To estimate the number of infants detected and missed via critical congenital heart disease (CCHD) screening, which was added to the Recommended Uniform Screening Panel (RUSP) in 2011, a simulation model was developed. This study approximated that 900 infants with non-syndromic CHD were likely to be detected through universal CCHD screening. However, an approximately equal number of cases would likely be missed. Of the cases missed, those with COA/IAA or TOF were the most likely to be false negatives (Ailes et al., 2015) [22]. While this study was intended for non-syndromic infants, 22q11.2 deletion is often not easily recognized at birth as dysmorphic features may be subtle or absent altogether.

The diagnosis of 22q11.2DS in a patient has important implications for the family as the patient will likely need increased medical surveillance, increased medical interventions, and accommodations in school settings, depending on the severity of their manifestations. Furthermore, when the deletion is found to be inherited, it often helps to explain findings in the parent previously manifesting in childhood e.g., learning difficulties, short stature, CHD, cleft palate, etc. and has important genetic counseling and reproductive implications as the parent with 22q11.2DS has a 50% chance of passing on the deletion with each pregnancy. In one case in our cohort, in which a newborn, and subsequently the mother, was diagnosed postnatally, the couple elected to undergo in-vitro fertilization with preimplantation genetic diagnosis with their second pregnancy.

There are important considerations and limitations of our study to be considered. First, we had complete data on a subset of patients who were admitted to our institution, or those who came to their outpatient genetics consultation with complete hospital records from their index hospitalization. Second, we analyzed a cohort spanning a time period of over four decades. During this time, prenatal diagnosis has improved, surgical techniques have changed, and overall medical care has evolved. The variable of time, therefore, has an important effect on the outcomes that cannot be completely quantified.

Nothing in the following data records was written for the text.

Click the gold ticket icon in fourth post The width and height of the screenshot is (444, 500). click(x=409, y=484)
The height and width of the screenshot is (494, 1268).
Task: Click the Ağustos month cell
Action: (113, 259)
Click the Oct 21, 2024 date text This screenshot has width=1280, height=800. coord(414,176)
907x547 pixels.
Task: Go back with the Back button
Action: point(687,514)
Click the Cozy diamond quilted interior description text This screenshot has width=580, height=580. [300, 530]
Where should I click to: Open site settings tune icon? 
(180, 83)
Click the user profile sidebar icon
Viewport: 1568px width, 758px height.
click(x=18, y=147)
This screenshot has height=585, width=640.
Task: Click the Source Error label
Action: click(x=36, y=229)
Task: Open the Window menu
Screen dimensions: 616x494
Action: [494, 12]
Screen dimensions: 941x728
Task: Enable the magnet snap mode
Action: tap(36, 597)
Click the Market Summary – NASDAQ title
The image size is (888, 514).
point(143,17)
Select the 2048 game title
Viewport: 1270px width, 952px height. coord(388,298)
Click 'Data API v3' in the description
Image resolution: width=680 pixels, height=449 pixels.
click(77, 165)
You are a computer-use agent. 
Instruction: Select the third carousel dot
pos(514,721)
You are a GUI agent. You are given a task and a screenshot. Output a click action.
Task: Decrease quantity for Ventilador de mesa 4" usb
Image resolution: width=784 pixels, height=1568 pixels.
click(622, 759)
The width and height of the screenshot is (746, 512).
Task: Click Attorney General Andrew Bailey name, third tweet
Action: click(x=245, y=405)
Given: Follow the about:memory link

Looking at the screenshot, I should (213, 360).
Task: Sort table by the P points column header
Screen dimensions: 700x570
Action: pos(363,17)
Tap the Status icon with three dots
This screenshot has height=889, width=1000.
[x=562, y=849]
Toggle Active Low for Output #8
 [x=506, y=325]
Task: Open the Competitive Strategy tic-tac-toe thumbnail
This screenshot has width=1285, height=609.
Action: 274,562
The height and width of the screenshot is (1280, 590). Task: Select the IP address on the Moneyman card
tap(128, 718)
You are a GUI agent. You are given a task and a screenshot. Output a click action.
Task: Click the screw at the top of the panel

Despite these limitations, these data provide important and actionable messages. Prenatal and early neonatal diagnosis of 22q11.2DS allows for early and thorough cardiac screening. Although prenatal detection is improving, IAA may still evade the routine anatomy scan, and CCHD screening does not reliably detect the defect prior to hospital discharge.

The live-birth prevalence of 22q11.2 DS is estimated to be 1 in 2148 (4.7 per 10,000) (Blagojevic et al., 2021) [23], making it the most common of rare diseases. Early detection can be achieved through non-invasive prenatal testing, performed as early as ten weeks into gestation. This would prompt referral for definitive genetic testing, fetal echocardiogram and delivery at a high-level facility. Given prenatal diagnosis is not possible for, or desired by, every expectant parent (for a variety of reasons not limited to socioeconomic factors, differences in provider knowledge and familiarity with genetic testing, and insurance coverage), newborn screening, developed for 22q11.2DS in 2012 using qfPCR but not yet adopted, would allow for universal access to screening. This would direct screening, not only for cardiac defects, but also for other well-known associated complications of 22q11.2DS, such as hypocalcemia, immune dysfunction, and feeding difficulties that can pose a significant risk to the neonate, not to mention the opportunity for early interventions and genetic counseling.